September Farmer Notes

Farmer Notes

September… the mellowest month of the year.  The land itself exhales from a summer of constant work.  That sigh of relief fairly infiltrates the countryside after a season spent growing vast varieties and quantities of both wild and domestic foods.  Calm, warm evenings are followed by cooler, quiet mornings.  Hillside grasses fade to gold like the harvested grain fields, while the trees and bushes begin to turn yellow, red, and crimsons.

Coyotes have filled the past few nights around here.  They’ve been competing for “air time” with a pair of Great horned owls down along the creek, and a couple of long lasting poor wills.  We’ve no fewer than 3 chatty coveys of quail that are visiting the lusher green of our small fruit orchard just beyond the porch.  They begin to stir at dawn and rustle about the adjacent evergreen trees each morning, and are just as restless come evening as they settle back to roost.  A family of mountain bluebirds enjoys the bird bath from time to time.  Bear “sign” can be found around anywhere there is fruit, forage and water.  As seemingly quiet, and relaxing as September appears to me, I guess Nature is never really that quiet. 

Oh, I had fun harvesting our winter rye!  Monstrous stuff, this ole’ Treebeard winter rye is.  Had I been a little wiser I may have swathed the stand, first.  Rye that grows 7-8 feet tall with big, droopy heads always seems like it should combine easily.  Not so.  It was plenty ripe, but the strange rains in early August took a toll on it and it was still a bit punky when I first thought I could thresh it.  Even after I began, I could see the straw was tough and there is always so much of it!  Alas, I worked my way through the stand Labor Day weekend.  We had fun, also, hauling it to our granary in our trusty old grain wagon.  Almost too much fun when one of the front tires blew with a full load.  Alas, now it is all safely binned with credit due to Bluebird’s Steve White and valley friend Jerry Laverty who happened to be passing by and stopped to see how he could help.  Neither of these gents had anything better to do on a Friday evening, I’m certain!

We’ve certainly had the drying weather lately.  The nights are shorter and cooler but the days are still full of sharp sun and into the 80’s!  Summer may have officially ended according to the calendar, but not really.  Good weather still for drying anything and perfect for harvest although most all grain harvest around the Northwest is wrapping up.
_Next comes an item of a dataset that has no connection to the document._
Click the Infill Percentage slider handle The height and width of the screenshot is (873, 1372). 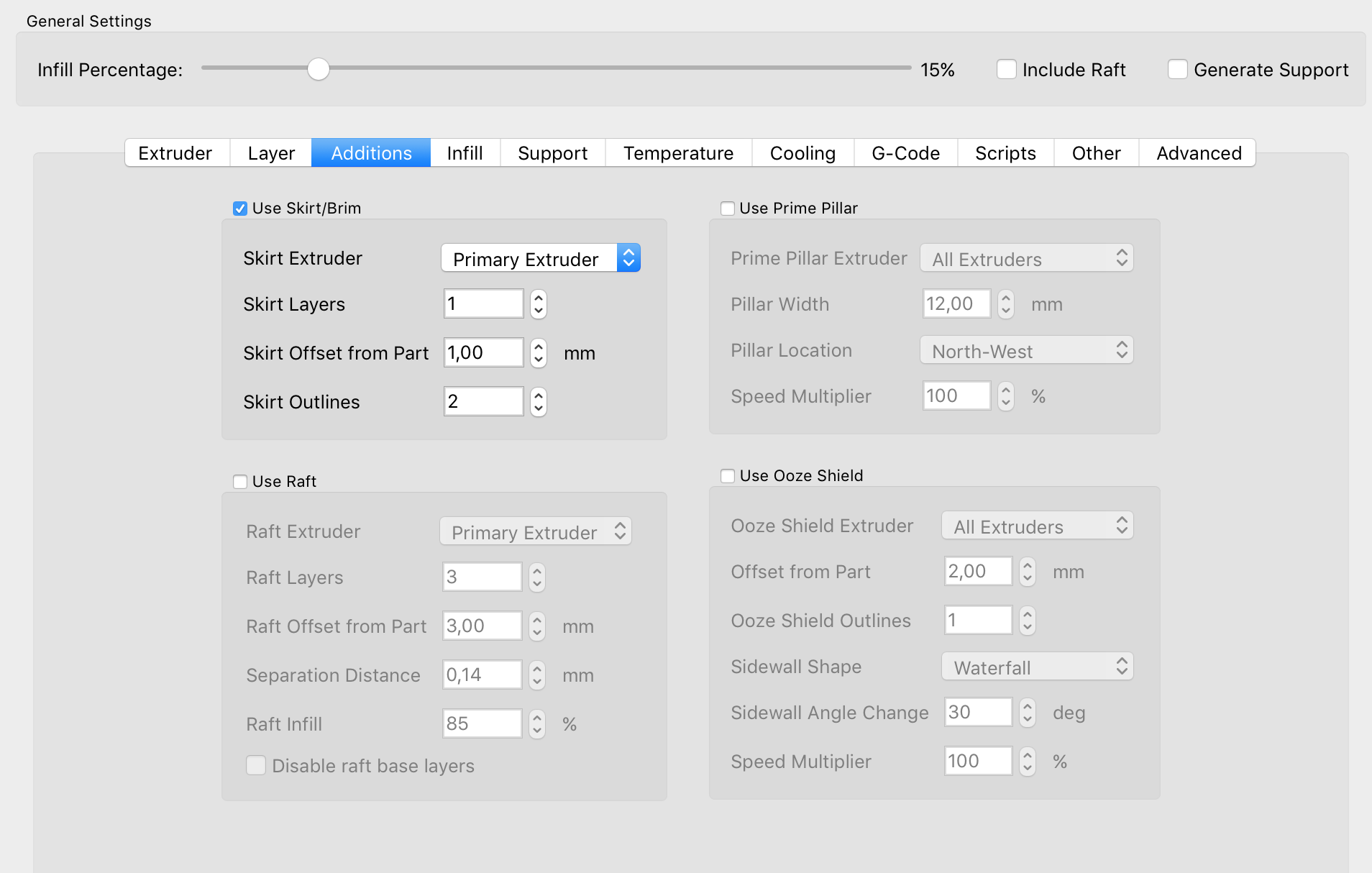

I turned under our buckwheat stand that I’d grown out after the peas and have decided to go to spring grain in the field right here at Bluebird’s new location.  I will take soil samples and see how well the nutrient levels responded to the cover crops.  I plan to get the seedbed pretty well prepped this fall once we receive some moisture, and in so doing, will be able to sow grain as soon as soil temps warm in the spring.  Here it is barely fall, and I’m already excited about next year’s crops!

We are in 100% operations at our new location with our new processing and packaging lines running full tilt!  Such credit is due to all our staff for how they managed to make the complete move down to the new site, get it up and flowing while never having to shut down operations for one day!  Big compliments to all involved.  This feels so good to us and we hope that the updated equipment and efficiency is easily reflected in our finished goods.

September was a solid month for sales and the uptick as we get into real fall can already be felt.

Our crew is ready!  Alas, real autumn edges nearer.  With that, comes the month I enjoy even more than September – the pumpkin month October; the month of the “Hunters Moon”.  The month of real colors and my guess, our first frost?  These lazy days of September too, shall come to an end.  Bittersweet as that is, without the close to one season, one can never truly appreciate the next.

And the next season involves a lot of preserving, preparing and EATING! Meanwhile, I hope you all make time to stow away some of summers’ bounty, and we hope to see you at our grand opening on November 19th!